Supported File Formats

To check single files or file collections it is necessary to store the computed digests for the original files into message digest files. Normally these digest files are stored together with the original files for example on magnetic tape which are then delivered to a safe place like a bank safe. In the emergency case such backups can be restored. On the Internet you can find digests files predominantly on FTP and other download servers. Normally the digest files are named after the original files by adding a distinctive suffix such as .md5 for MD5 message digest files 

GNU File Format

The most common file format used for message digest files on the Internet is the GNU format. The data is stored as text lines each of which holding a calculated digest for exactly one single original file. The lines are based on a fixed structure, the first element is the digest value followed by a SPACE character, followed by an asterisk * to indicate that it is binary data, and finally followed by the reference to the original file. Normally just the file name without path is used here but the full path could be used as well due to the GNU format. If full file paths such as C:\Temp\leisenfels_48.png are stored here such references might not be resolved on another computer with a different file system structure so that digest checking could not be performed. Therefore only the file names without paths should be stored here. The files generated with the Digester software only contain the names without paths. A sample message digest file leisenfels_48.png.md5 based on the GNU format looks as follows:

       497f82bf72503317c62ecf6b2645a735 *leisenfels_48.png

If the digests for multiple files in a directory are calculated and then stored together into a single file the GNU format allows to do so. The GNU file then contains multiple lines as described above. Also this creation of GNU files per directory is supported by the Digester software although most digest files on the Internet are dedicated to one single original file. Usually GNU digest file names are extended by a characteristic file suffix representing the used algorithm. In the example the created message digest file therefore is named leisenfels_48.png.md5. The Digester software automatically appends these suffixes depending on the configuration so that any name may be used for message digest files. Therefore it is not possible to store BSD and GNU files simultaneously since both formats use the same file naming scheme. The new Digester XML format provides more flexibility than the older file formats GNU/BSD do.

BSD File Format

Another widely used file format for message digest files on the Internet is the BSD file format. As with the GNU files, the digest values are stored as separate text lines for each original file while the line format is slightly different:

       MD5 (leisenfels_48.png) = 497f82bf72503317c62ecf6b2645a735

The first element denotes the algorithm used for the digest calculation (here MD5), after the SPACE character follows the reference to the original file in parentheses which is followed by the equal sign and the hexadecimal digest value. Normally just the file name without path is used here but the full path could be used as well due to the BSD format. If full file paths such as C:\Temp\leisenfels_48.png are stored here such references might not be resolved on another computer with a different file system structure so that digest checking could not be performed. Therefore only the file names without paths should be stored here. The files generated with the Digester software only contain the names without paths.

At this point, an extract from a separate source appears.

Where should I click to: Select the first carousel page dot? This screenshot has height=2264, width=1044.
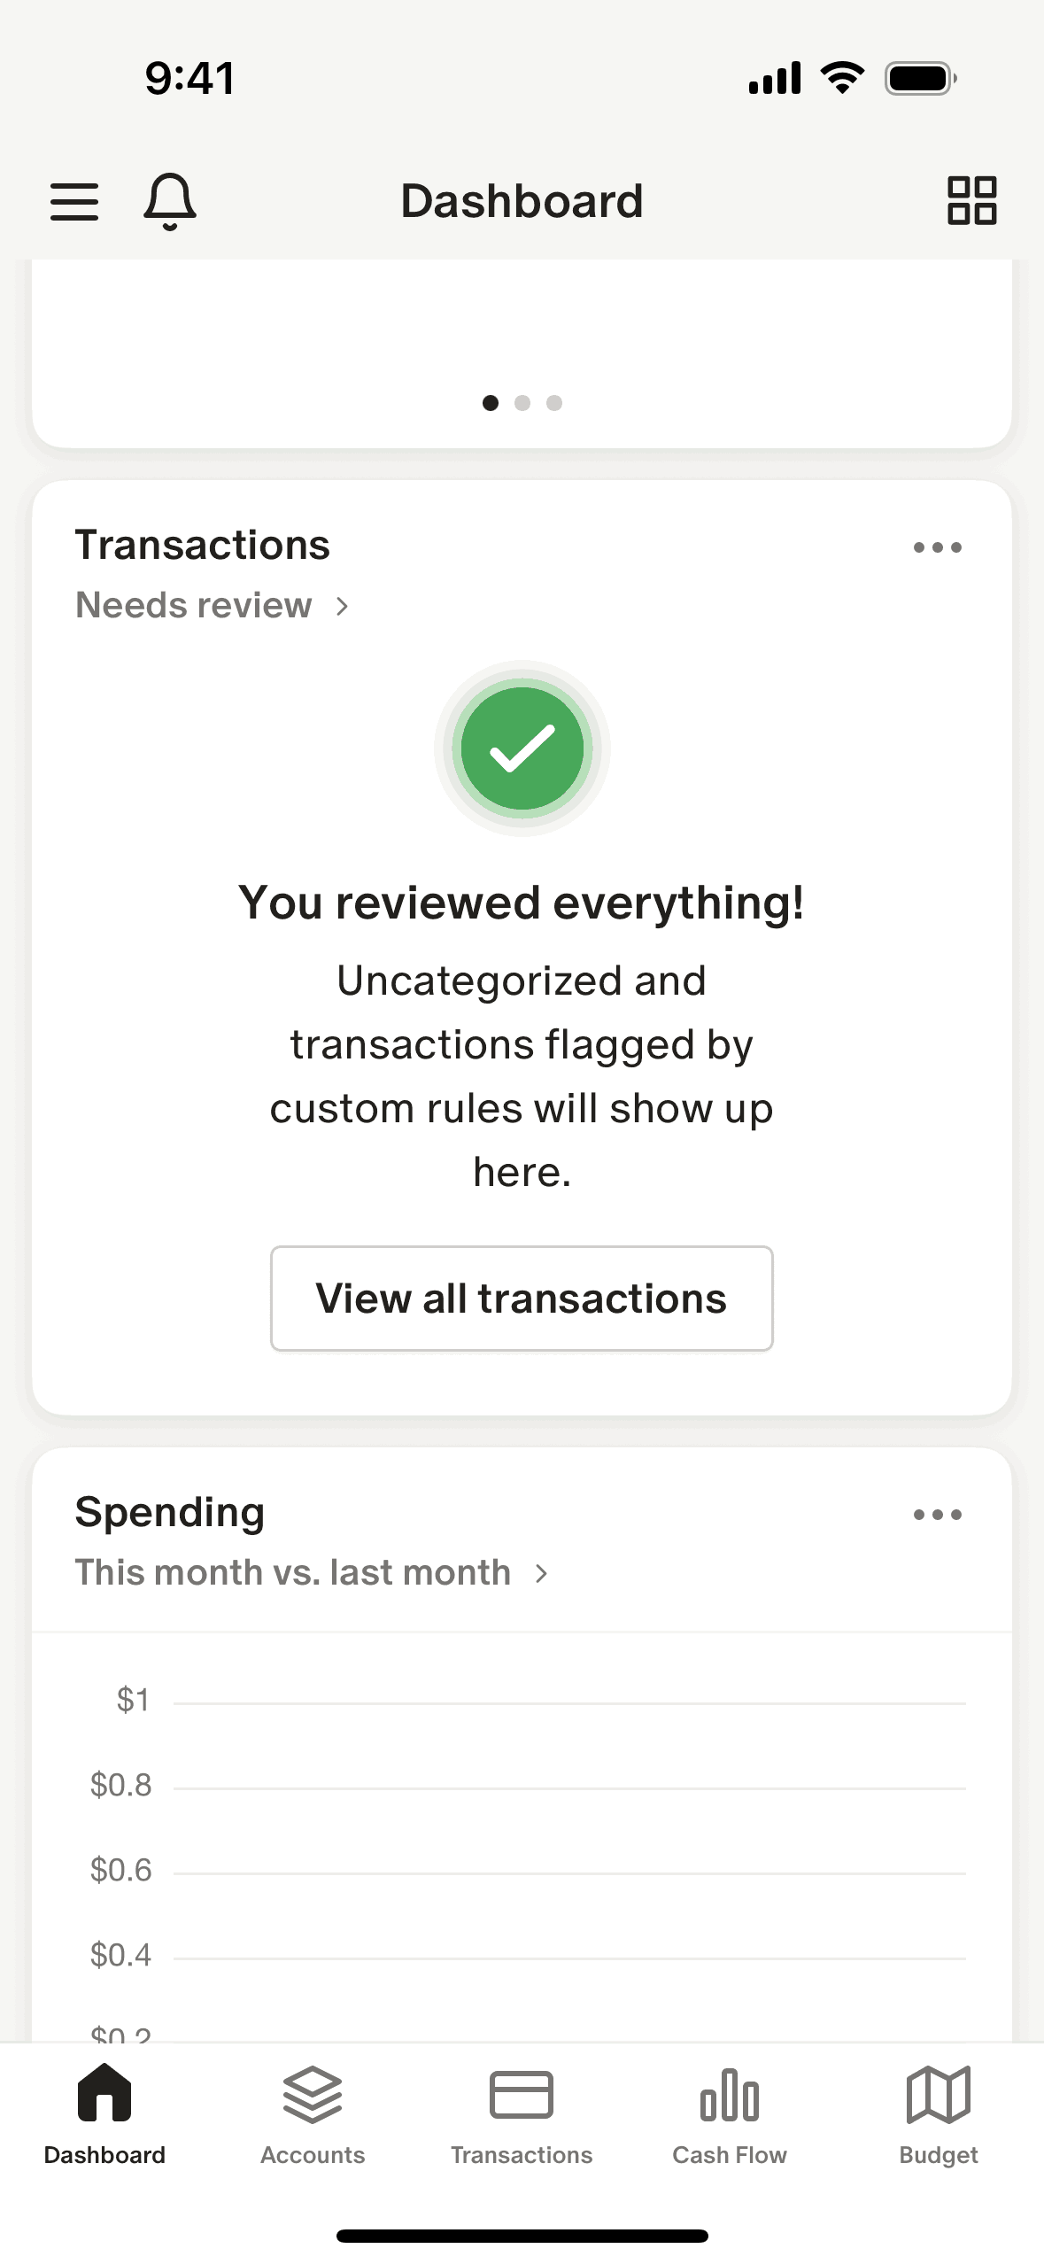491,403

If digests for multiple original files shall be stored into one single message digest file the same rules apply as for the GNU files (1 line per original file). The line structure of the BSD file format is more attached to the mathematical description of hash functions. For example a typical line can be translated like this: apply the hash function MD5 to the parameter file leisenfels_48.pn and the result of this operation equals the value X.

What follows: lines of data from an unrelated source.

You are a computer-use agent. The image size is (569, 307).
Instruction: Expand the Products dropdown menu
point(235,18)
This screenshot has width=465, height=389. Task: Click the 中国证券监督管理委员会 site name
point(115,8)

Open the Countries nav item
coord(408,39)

Usually also BSD digest file names are extended by a characteristic file suffix representing the used algorithm. In the example the created message digest file therefore is named leisenfels_48.png.md5. The Digester software automatically appends these suffixes depending on the configuration so that any name may be used for message digest files. Therefore it is not possible to store BSD and GNU files simultaneously since both formats use the same file naming scheme. The new Digester XML format provides more flexibility than the older file formats GNU/BSD do.

OpenPGP File Format

OpenPGP signatures are by far the most reliable mechanisms to check files from the Internet, since this allows for both checking the integrity of a file as well as determining the origin of the file. Each signature based on the OpenPGP standard is generated with one or more secret keys, the key identifiers are included in each signature file. For the overall comparison of signatures the public key of the signature's producer is required. Public keys are usually downloaded from the website of the respective download provider and can be easily imported into the Digester software.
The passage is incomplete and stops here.